_IL TUO OBIETTIVO_
Traduci in inglese questa frase del testo sul festival RoBOt riportato qui sotto: "Alle nostre domande hanno risposto Elisa Trento, presidentessa di Shape; Andrea Giotti, direttore esecutivo del festival; e Marco Ligurgo, direttore artistico di questa edizione."

Chiunque tra di noi sia mai stato a un festival almeno una volta nella vita si sarà fatto delle domande fondamentali e senza risposta come: chi avrà scelto questa line-up, e perché? Ma perché proprio questa location? E lo staff, come l’avranno scelto? Ma con che voglia? Ecco, se ve lo siete mai chiesto oggi abbiamo la risposta per voi. Questo perché siamo riusciti a contattare e intervistare Shape, l’associazione culturale che oramai da più di un decennio ha il proprio nome indissolubilmente legato a doppio filo con il RoBOt, il festival di elettronica che si è appena svolto in questo fine settimana a Bologna. Negli anni, l’evento ha ospitato artisti di fama internazionale come i Pan Sonic, Alva Noto, Jon Hopkins, Oneohtrix Point Never e chi più ne ha più ne metta, avendo sempre un occhio di riguardo per tutto quello che audacemente prova a muoversi all’interno degli sventurati confini nazionali. Alle nostre domande hanno risposto Elisa Trento, presidentessa di Shape; Andrea Giotti, direttore esecutivo del festival; e Marco Ligurgo, direttore artistico di questa edizione.

[Dati di puntamento sul bersaglio]
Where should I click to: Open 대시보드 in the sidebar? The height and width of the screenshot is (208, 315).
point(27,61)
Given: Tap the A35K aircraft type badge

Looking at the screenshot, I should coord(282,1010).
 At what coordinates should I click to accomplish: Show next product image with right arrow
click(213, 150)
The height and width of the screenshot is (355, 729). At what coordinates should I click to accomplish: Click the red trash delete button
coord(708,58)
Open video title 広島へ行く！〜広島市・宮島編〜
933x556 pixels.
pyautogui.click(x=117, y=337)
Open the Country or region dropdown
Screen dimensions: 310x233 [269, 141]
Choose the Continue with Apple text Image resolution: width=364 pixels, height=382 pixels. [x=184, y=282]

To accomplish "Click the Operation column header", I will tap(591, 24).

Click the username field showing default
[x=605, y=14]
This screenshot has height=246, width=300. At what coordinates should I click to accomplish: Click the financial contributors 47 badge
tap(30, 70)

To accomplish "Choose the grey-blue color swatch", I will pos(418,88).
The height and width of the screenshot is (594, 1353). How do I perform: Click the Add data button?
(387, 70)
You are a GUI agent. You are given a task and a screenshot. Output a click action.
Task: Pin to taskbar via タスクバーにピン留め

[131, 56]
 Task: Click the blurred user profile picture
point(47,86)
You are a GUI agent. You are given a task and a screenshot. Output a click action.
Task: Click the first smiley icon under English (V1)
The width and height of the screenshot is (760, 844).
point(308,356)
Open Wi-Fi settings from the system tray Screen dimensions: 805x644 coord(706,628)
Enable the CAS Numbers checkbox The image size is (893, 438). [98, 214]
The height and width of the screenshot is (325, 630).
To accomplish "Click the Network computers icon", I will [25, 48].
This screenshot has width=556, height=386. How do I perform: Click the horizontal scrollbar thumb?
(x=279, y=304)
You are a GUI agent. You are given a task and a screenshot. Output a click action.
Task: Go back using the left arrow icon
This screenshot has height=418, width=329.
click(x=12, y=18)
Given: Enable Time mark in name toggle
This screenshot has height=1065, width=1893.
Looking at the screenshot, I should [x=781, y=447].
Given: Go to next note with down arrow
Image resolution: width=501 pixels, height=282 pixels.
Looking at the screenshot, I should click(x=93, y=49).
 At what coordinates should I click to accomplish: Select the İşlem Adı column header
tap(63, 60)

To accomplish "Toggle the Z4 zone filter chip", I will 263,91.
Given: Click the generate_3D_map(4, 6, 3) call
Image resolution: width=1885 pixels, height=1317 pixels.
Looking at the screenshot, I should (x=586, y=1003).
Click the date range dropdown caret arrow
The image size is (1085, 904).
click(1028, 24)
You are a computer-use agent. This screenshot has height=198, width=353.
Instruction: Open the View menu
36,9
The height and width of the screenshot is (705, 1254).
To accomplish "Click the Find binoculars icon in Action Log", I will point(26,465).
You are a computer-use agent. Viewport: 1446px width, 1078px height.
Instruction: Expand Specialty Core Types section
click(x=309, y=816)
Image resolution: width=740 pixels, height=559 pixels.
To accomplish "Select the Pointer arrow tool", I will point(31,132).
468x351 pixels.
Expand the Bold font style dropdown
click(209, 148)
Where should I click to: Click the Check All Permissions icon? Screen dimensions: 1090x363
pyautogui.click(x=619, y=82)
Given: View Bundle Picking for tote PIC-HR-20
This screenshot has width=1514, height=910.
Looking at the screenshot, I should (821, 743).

_IL RISULTATO_
Our questions were answered by Elisa Trento, president of Shape; Andrea Giotti, executive director of the festival; and Marco Ligurgo, artistic director of this edition.